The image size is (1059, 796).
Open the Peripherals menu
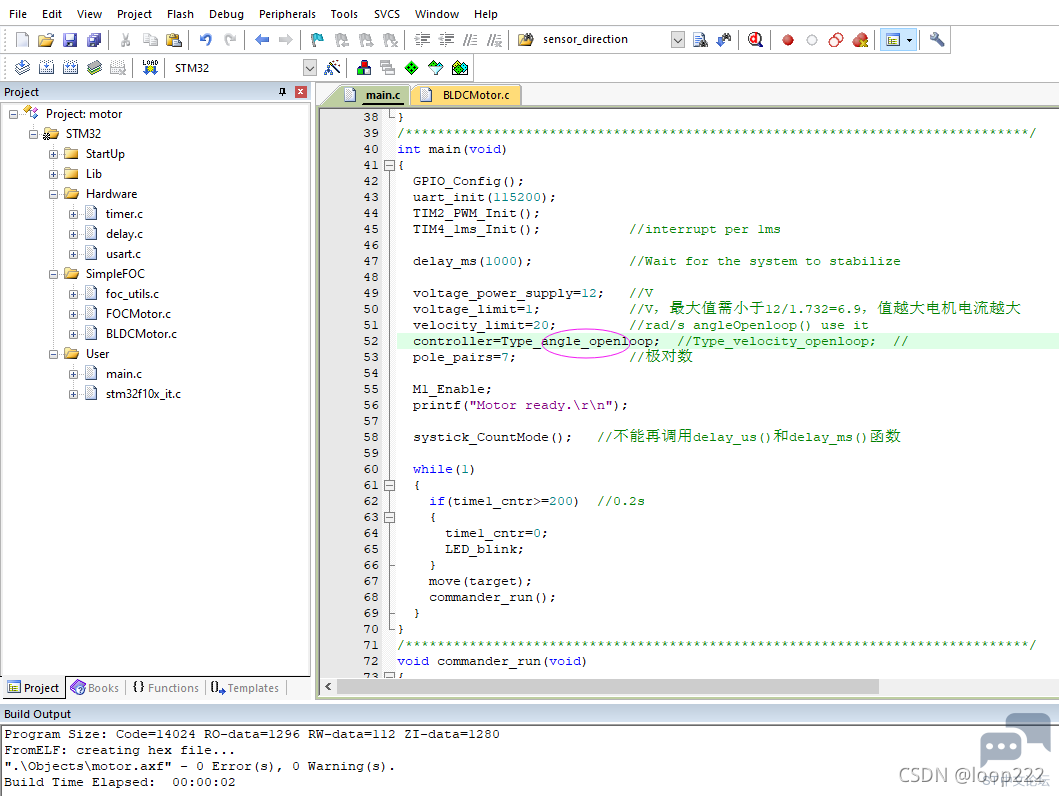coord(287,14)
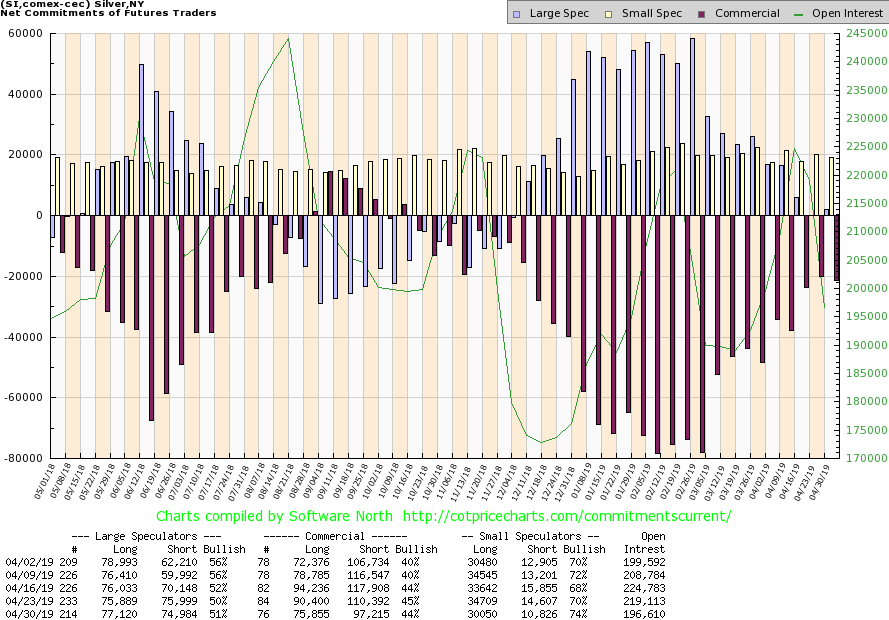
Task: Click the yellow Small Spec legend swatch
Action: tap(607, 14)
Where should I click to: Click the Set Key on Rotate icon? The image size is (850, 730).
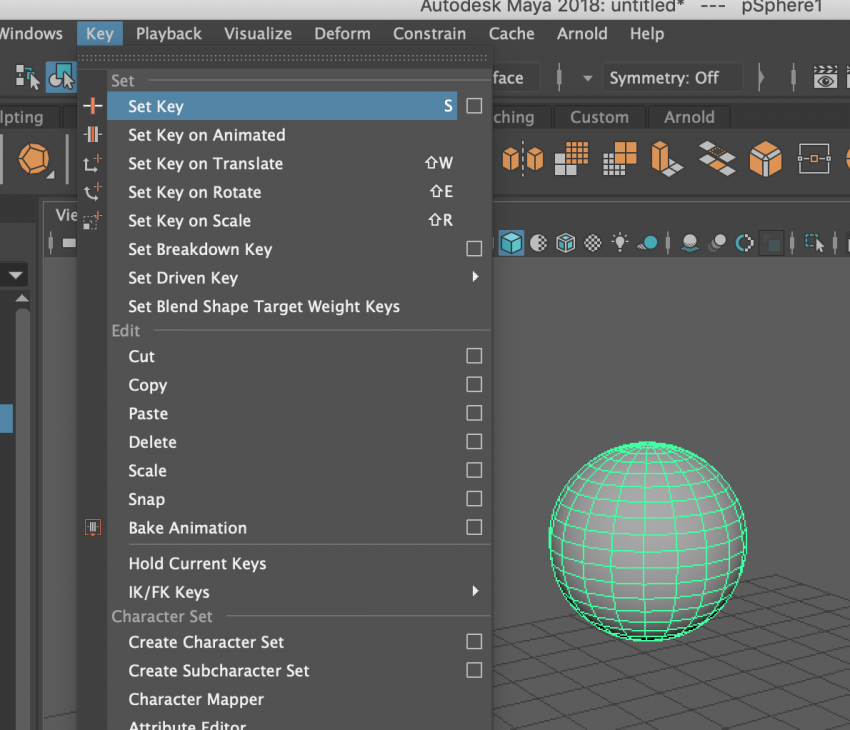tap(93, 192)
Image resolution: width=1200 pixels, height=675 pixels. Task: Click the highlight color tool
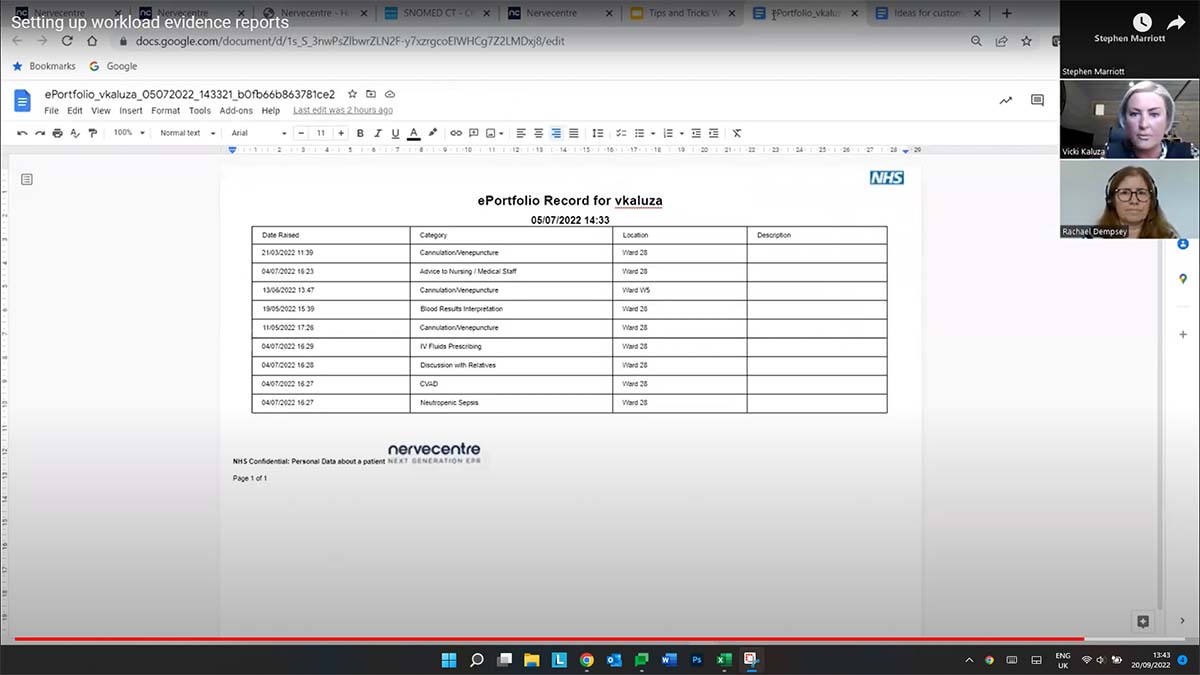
■ ■ ■
Exercise objective: Print all of the entries word for word. Skip any images they contain.

Written solution:
The image size is (1059, 796).
Open the Peripherals menu
coord(287,14)
Task: Click the yellow Small Spec legend swatch
Action: tap(607, 14)
Where should I click to: Click the Set Key on Rotate icon? The image size is (850, 730).
tap(93, 192)
Image resolution: width=1200 pixels, height=675 pixels. Task: Click the highlight color tool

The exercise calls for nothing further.